One more thing is worthy of mention. In a recent study, two groups of people were asked to move a cursor on a computer screen from one target to another as quickly and accurately as possible.
This task is called “movement time”, and is a way to study the complex combination of mental attention, reaction time and muscle control required in many everyday activities involving hand-eye coordination. After the initial testing, the people in one group received a chiropractic adjustment, and the other group simply rested.
Then, movement time was measured again. The average improvement in the group receiving the chiropractic adjustment was 9.2 percent, while it was only 1.7 percent for the control group. This difference between the two groups was statistically significant (mathematically unlikely to be the result of random chance).
While this is only one study, it adds to a growing body of literature indicating that reaction time, mental focus and muscle control tend to improve after chiropractic adjustments.
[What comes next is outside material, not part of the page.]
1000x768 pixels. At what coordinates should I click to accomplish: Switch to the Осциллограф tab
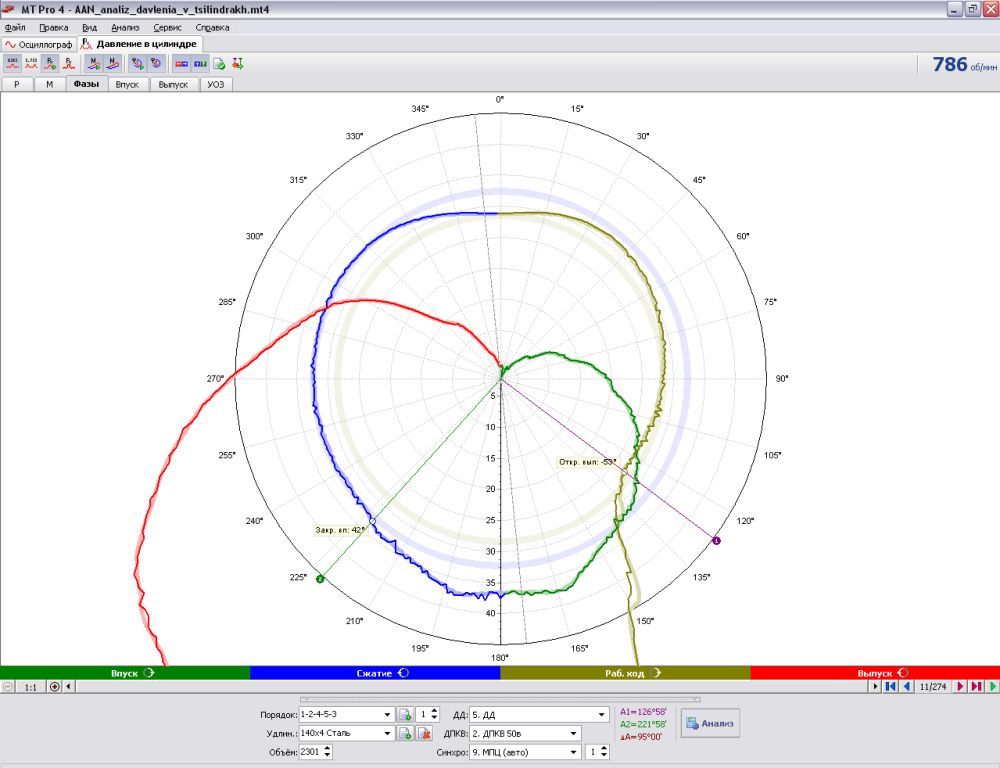pyautogui.click(x=38, y=45)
While neither of these studies directly involved driving, it is reasonable to wonder whether or not improved reaction time, mental focus and muscle control could help your effort to practice spine-friendly driving.
Why not test this idea for yourself? (Note: This do-it-yourself experiment is most likely to be valid if it has been at least two weeks since your last adjustment.) Practice these spine-friendly driving techniques from now on. During the week, before your next visit, check your gas mileage at least once or twice.
Three times gives a better average reading. Then, continue to check your mileage during the week after your adjustment. Let your chiropractor know the results.
Smith DL, Dainoff MJ, Smith JP. The effect of chiropractic adjustments on movement time: a pilot study using Fitts Law. J Manipulative Physiol Ther, 2006; 29:257-266.
Todres-Masarsky M, Masarsky CS, Langhans E. “The Somatovisceral Interface: Further Evidence.” In: Masarsky CS, Todres-Masarsky M (Editors). Somatovisceral Aspects of Chiropractic: An Evidence-Based Approach, Churchill Livingstone, New York, 2001.